TASK A: In the text on food insecurity, which single country in the region still has a high rate of hunger?
-=-=-=-=-
The problems of food insecurity have changed away from that of caloric sufficiency toward the quality of peoples’ diets – a trend that will likely continue in this way.

The report is a companion to FAO’s recently published global report, 

The State of Food Insecurity in the World 2015.

With undernourishment at less than 5 percent, the lowest of all five FAO world regions, Eurasia has reportedly reached the internationally accepted Millennium Development Goal (MDG) of reducing by half the incidence of hunger by 2015.  This puts Europe and Central Asia at the forefront in terms of progress toward achieving the even more stringent World Food Summit goal of halving the absolute number of hungry in the same time period.

Steadily declining hunger rates are seen from Lisbon to Vladivostok since 2000, as post-Soviet countries have emerged from the so-called “transition recession” and incomes in the entire region have risen robustly.  According to FAO’s estimates, almost all countries have an adequate average level of calories available to their population.  The prevalence of hunger remains high in only one country of the region – Tajikistan.  However, that country has also made great strides since 2005/07.
-=-=-=-=-
TASK B: Copy the records word for word, from the first line through the line that contains "tap(221, 410)", including both ends.

Records
-=-=-=-=-
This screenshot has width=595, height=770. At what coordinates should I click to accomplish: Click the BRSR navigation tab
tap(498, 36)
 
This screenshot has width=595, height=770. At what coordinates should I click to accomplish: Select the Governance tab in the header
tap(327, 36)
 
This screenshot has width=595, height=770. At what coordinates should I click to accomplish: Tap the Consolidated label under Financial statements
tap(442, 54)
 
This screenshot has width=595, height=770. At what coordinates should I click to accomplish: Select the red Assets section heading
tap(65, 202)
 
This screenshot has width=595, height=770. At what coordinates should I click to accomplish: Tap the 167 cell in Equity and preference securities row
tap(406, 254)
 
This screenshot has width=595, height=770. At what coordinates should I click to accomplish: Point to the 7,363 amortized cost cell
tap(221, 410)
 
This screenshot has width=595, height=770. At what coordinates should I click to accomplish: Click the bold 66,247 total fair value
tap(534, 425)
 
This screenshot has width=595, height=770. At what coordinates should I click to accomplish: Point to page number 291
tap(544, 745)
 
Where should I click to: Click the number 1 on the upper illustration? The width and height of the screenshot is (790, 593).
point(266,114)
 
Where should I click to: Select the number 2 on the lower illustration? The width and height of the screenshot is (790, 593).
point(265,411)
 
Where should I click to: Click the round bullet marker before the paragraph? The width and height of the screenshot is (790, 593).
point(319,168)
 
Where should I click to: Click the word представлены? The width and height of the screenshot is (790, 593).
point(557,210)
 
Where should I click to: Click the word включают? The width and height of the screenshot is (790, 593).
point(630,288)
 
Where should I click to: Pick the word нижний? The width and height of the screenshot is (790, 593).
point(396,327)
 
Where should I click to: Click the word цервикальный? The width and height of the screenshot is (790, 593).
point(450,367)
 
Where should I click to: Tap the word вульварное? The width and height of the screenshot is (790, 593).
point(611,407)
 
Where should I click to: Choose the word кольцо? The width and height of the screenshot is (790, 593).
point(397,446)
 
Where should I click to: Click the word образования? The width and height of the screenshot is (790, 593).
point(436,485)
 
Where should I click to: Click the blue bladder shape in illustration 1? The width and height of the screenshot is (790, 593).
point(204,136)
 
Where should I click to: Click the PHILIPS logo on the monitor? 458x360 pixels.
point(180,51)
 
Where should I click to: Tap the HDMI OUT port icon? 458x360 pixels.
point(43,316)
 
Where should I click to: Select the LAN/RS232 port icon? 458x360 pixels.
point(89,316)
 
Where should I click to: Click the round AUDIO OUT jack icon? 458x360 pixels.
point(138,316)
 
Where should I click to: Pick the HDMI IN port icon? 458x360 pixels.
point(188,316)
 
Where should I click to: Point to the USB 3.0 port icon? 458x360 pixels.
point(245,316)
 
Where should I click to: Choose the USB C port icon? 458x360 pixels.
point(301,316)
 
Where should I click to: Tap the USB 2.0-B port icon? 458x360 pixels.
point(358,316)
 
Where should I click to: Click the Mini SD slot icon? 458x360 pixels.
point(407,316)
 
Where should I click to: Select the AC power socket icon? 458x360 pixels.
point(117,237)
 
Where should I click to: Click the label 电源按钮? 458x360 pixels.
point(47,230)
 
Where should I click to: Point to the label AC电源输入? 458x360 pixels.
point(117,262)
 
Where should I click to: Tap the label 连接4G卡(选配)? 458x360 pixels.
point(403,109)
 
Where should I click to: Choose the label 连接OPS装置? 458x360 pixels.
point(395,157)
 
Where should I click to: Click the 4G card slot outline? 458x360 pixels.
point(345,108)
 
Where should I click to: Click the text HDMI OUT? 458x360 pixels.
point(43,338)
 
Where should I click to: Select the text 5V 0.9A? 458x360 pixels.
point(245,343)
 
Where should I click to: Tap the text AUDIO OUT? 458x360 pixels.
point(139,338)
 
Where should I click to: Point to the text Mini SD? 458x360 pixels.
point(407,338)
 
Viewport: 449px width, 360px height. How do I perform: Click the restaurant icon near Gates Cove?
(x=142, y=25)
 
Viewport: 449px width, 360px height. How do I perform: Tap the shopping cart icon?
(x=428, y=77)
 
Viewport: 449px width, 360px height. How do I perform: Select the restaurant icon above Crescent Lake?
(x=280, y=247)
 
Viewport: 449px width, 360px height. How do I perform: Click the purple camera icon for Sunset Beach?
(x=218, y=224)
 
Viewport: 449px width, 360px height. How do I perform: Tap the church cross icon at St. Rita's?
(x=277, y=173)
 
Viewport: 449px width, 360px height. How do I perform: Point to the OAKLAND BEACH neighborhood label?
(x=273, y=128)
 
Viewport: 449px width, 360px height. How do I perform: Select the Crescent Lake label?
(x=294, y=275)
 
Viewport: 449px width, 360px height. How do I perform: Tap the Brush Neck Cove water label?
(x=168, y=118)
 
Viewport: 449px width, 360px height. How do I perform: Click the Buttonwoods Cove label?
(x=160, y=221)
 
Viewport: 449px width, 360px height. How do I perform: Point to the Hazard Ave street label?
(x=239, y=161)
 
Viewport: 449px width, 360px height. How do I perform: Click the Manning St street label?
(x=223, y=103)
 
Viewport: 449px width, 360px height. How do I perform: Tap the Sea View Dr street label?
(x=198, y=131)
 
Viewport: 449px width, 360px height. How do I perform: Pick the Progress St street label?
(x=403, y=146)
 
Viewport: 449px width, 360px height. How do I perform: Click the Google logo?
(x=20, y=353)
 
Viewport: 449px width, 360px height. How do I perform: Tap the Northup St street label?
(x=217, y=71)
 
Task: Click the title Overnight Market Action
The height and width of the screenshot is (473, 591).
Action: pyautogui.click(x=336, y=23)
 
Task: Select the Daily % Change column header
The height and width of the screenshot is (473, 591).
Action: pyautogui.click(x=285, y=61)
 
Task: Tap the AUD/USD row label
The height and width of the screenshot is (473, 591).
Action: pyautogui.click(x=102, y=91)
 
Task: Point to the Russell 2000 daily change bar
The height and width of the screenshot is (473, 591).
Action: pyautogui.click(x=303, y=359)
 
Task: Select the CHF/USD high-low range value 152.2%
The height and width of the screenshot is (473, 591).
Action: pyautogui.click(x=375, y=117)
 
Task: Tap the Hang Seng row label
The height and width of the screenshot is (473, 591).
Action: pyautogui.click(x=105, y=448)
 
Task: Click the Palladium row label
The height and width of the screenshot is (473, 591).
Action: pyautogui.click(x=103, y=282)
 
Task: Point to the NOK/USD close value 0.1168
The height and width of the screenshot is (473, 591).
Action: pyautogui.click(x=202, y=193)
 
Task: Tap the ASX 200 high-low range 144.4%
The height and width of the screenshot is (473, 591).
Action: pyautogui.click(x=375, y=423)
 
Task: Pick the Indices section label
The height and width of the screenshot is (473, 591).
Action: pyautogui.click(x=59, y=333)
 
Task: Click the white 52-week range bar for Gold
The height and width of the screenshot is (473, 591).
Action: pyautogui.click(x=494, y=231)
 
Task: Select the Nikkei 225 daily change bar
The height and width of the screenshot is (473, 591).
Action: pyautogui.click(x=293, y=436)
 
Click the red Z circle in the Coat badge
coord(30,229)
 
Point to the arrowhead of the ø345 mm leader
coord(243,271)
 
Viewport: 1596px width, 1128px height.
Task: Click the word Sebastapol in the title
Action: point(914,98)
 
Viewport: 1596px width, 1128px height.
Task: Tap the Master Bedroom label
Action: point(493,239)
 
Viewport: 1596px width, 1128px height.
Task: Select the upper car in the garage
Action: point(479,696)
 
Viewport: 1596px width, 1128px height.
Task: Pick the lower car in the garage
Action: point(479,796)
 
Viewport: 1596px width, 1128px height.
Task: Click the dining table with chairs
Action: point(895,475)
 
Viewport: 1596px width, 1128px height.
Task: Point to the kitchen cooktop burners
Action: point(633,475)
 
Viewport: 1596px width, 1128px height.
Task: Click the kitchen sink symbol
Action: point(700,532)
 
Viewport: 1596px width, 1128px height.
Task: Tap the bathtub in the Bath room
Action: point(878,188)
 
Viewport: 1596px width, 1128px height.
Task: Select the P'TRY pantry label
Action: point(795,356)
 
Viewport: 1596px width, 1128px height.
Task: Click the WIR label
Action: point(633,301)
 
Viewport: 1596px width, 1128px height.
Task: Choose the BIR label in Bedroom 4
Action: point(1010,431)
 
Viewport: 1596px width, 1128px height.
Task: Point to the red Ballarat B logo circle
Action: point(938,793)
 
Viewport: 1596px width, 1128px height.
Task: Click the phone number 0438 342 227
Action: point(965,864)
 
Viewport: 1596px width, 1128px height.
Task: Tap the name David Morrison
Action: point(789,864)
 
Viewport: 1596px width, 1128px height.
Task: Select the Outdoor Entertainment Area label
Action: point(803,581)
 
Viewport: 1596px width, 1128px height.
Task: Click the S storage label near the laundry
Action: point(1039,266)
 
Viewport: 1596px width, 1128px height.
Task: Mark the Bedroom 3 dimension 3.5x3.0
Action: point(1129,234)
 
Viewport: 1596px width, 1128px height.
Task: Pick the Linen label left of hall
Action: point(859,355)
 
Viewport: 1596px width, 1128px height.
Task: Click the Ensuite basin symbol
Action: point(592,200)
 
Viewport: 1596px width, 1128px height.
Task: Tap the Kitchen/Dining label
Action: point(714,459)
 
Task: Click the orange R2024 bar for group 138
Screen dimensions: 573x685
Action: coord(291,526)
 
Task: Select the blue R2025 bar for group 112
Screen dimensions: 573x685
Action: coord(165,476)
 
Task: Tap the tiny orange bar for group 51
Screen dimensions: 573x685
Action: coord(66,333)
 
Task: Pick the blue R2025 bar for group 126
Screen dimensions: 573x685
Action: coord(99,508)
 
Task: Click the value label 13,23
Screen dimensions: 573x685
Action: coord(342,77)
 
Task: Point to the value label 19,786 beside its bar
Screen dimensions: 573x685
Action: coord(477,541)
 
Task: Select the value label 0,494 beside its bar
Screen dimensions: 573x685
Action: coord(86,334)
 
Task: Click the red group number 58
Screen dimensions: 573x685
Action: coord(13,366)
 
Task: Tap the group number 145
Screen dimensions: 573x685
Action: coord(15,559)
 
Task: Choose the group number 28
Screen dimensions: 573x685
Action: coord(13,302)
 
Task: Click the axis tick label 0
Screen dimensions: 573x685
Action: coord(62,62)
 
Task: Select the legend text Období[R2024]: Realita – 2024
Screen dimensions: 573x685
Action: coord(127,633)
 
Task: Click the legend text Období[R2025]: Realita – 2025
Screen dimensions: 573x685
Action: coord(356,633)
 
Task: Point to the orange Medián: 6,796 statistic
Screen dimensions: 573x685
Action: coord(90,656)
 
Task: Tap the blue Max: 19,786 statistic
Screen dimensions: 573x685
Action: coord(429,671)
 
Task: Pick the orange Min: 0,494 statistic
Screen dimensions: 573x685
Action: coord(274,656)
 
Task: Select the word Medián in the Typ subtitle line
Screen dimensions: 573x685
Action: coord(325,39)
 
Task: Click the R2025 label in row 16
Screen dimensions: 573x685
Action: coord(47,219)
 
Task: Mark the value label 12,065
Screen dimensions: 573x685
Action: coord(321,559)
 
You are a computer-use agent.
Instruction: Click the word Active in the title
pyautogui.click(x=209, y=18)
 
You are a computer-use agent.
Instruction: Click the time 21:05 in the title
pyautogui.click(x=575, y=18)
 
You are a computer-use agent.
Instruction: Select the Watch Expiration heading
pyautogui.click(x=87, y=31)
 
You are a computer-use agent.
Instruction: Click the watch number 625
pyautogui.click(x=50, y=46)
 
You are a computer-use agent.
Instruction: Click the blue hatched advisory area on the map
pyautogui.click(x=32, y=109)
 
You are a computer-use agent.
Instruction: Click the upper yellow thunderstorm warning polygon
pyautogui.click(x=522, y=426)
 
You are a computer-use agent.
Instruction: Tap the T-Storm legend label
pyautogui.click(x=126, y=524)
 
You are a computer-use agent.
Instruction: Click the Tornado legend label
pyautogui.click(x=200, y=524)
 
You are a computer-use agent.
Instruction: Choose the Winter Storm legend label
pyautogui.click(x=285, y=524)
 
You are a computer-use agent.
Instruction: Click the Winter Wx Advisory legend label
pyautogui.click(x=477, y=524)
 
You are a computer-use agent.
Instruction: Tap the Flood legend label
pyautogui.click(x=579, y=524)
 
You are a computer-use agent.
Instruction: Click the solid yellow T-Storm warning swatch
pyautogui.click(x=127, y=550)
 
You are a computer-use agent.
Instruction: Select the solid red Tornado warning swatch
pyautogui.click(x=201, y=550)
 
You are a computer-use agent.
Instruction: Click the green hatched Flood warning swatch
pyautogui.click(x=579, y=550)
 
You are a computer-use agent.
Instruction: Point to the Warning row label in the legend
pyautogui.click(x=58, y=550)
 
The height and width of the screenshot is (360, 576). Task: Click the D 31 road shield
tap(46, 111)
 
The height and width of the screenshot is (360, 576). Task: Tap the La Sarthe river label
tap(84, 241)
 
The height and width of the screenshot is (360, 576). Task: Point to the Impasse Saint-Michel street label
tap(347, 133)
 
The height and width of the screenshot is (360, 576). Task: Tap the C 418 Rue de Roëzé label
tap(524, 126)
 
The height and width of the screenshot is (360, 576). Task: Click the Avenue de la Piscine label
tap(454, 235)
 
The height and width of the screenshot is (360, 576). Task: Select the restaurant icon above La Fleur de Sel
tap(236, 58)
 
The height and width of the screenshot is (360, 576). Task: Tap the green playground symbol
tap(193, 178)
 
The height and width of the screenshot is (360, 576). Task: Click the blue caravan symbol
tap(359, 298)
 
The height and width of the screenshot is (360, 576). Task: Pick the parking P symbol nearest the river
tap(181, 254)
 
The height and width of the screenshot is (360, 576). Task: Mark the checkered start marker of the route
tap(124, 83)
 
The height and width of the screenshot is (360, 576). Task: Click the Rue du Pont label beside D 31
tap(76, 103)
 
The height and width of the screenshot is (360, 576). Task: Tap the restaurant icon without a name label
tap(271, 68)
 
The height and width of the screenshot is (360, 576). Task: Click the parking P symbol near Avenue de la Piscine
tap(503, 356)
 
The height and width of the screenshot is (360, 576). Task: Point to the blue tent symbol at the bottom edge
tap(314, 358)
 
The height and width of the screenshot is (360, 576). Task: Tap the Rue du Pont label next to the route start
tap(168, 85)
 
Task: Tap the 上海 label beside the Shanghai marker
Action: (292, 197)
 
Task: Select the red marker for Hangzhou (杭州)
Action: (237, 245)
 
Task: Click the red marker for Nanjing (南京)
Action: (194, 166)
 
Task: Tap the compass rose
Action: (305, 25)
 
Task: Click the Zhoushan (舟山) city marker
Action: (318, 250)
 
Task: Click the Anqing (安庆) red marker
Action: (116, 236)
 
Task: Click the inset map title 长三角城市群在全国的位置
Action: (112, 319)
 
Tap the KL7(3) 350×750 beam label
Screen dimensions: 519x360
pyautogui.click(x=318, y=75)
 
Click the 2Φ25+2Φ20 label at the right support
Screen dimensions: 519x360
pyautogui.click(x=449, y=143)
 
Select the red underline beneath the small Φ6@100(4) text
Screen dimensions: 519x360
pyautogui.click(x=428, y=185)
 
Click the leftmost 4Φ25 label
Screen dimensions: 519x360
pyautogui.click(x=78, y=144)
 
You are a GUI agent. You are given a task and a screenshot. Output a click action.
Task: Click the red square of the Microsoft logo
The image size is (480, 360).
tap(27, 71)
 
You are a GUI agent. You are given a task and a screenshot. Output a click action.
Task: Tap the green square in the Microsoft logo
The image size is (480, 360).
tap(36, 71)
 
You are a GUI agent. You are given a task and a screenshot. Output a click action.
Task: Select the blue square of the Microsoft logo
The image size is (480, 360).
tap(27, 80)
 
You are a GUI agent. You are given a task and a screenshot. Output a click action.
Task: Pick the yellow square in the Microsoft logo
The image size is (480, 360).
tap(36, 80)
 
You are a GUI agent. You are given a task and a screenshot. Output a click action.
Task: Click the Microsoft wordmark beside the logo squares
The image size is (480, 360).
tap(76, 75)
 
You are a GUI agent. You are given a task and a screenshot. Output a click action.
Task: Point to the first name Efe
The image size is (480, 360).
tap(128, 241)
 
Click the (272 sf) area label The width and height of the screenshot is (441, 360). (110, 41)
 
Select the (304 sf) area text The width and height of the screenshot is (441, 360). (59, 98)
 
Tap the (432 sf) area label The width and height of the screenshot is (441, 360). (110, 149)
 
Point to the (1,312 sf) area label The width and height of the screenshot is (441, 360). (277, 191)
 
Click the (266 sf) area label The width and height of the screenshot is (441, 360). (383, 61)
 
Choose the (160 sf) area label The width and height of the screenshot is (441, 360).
-=-=-=-=-
EXERCISE RESPONSE A: Tajikistan.

EXERCISE RESPONSE B:
This screenshot has width=595, height=770. At what coordinates should I click to accomplish: Click the BRSR navigation tab
tap(498, 36)
 
This screenshot has width=595, height=770. At what coordinates should I click to accomplish: Select the Governance tab in the header
tap(327, 36)
 
This screenshot has width=595, height=770. At what coordinates should I click to accomplish: Tap the Consolidated label under Financial statements
tap(442, 54)
 
This screenshot has width=595, height=770. At what coordinates should I click to accomplish: Select the red Assets section heading
tap(65, 202)
 
This screenshot has width=595, height=770. At what coordinates should I click to accomplish: Tap the 167 cell in Equity and preference securities row
tap(406, 254)
 
This screenshot has width=595, height=770. At what coordinates should I click to accomplish: Point to the 7,363 amortized cost cell
tap(221, 410)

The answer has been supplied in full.